If you like to roast whole plantains in the oven, you can also freeze your plantains whole for future roasting without peeling or chopping them first!
Here is how to freeze whole ripe plantains:
- Simply separate the fruits from the bunch, and lay them on a baking tray in the freezer until they are frozen solid.
- Then transfer them to a bag or airtight container, ready for you to use next time you are in the mood for a delicious roast plantain with your dinner.
Can You Freeze Cooked Plantains?
One of the joys of plantains is the wide range of cooking methods that can be used — these fruits are incredibly versatile and can be baked, mashed, grilled, fried, boiled, steamed, or roasted. We’re huge fans of maduros!
Luckily, no matter what cooking method you use, cooked plantains store really well in the freezer!
Depending on the cooking method used, cooked plantains can be stored for up to 12 months in the freezer without any deterioration in taste or texture.
Mashed plantain stores particularly well, and this is a great method to preserve this popular side dish for longer. You can also easily freeze fried plantain, whether it’s sliced lengthwise or across.
Whatever method you have used to cook your plantains, the vital thing to remember is that air and moisture will quickly lead to freezer burn.
This means that your cooked plantains should be stored in an airtight bag or container to keep them at their best.
How Long Can Plantains Stay Frozen?
As plantains are a fruit with relatively high moisture content, they do not have a long shelf life when stored in the freezer.
Over time, plantain may begin to lose flavor in the freezer, and it is highly susceptible to freezer burn. Freezer burn is a particular problem when freezing any fruits and vegetables, as it will make the texture tough and leathery.
As a rule of thumb, the larger the pieces of plantain, the longer they can be stored in the freezer.
So, whole unpeeled plantains can be frozen for up to 12 months, whereas small cubes of plantain may start to deteriorate after just 3 months.
How To Defrost Frozen Plantains
The joy of storing plantains in the freezer is that they can be cooked when frozen!
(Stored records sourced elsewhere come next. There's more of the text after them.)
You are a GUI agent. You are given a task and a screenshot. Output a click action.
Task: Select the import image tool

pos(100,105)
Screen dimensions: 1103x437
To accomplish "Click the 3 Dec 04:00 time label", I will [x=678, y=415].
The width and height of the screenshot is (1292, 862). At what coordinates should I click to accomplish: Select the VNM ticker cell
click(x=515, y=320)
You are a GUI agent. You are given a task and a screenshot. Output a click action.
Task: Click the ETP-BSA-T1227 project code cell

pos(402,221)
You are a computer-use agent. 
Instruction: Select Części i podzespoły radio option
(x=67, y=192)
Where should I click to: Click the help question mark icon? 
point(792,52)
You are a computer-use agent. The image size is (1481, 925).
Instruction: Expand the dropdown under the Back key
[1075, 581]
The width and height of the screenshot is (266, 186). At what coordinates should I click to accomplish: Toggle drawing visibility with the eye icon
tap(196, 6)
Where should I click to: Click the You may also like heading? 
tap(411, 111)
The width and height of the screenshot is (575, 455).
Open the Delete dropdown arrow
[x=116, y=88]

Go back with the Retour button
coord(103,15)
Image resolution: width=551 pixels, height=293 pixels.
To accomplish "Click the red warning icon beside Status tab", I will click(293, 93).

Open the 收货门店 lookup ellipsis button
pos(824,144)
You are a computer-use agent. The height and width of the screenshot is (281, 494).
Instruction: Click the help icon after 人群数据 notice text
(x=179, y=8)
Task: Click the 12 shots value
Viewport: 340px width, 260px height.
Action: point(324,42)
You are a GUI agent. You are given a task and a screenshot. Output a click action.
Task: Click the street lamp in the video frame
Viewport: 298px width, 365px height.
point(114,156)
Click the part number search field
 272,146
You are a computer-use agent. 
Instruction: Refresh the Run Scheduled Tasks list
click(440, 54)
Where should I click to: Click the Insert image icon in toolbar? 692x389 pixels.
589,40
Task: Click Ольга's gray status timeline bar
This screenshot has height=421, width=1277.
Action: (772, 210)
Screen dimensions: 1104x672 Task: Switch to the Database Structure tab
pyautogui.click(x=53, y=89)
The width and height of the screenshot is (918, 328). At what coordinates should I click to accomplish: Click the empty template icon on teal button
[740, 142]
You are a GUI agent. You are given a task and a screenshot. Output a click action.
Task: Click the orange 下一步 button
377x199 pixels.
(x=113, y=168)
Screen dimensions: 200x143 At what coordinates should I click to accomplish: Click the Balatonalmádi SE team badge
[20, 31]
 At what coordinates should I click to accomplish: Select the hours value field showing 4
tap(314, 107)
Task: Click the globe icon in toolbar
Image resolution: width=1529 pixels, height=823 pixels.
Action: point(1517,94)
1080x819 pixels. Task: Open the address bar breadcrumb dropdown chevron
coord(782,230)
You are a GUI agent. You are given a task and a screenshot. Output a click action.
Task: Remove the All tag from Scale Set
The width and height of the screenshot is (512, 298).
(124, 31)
Simply take as much as you need from the freezer and cook it using your normal methods.
However, this will extend the cooking time, so you may prefer to defrost the plantains first.
The best way to defrost frozen plantains is overnight in the refrigerator.
If you’ve diced your plantains before freezing them, you can take out just enough for your recipe, and leave the remainder in the freezer for another day.
Take the plantain chunks from the freezer and place them inside an airtight container — this will help prevent them from absorbing other flavors and odors from the fridge.
Leave the container in the fridge overnight, until the fruit is fully thawed.
If you are in a rush, plantains can also be defrosted at room temperature or in a warm water bath.
Never defrost frozen plantains in the microwave — the high water content means they will start to cook on the outside before the center is fully thawed.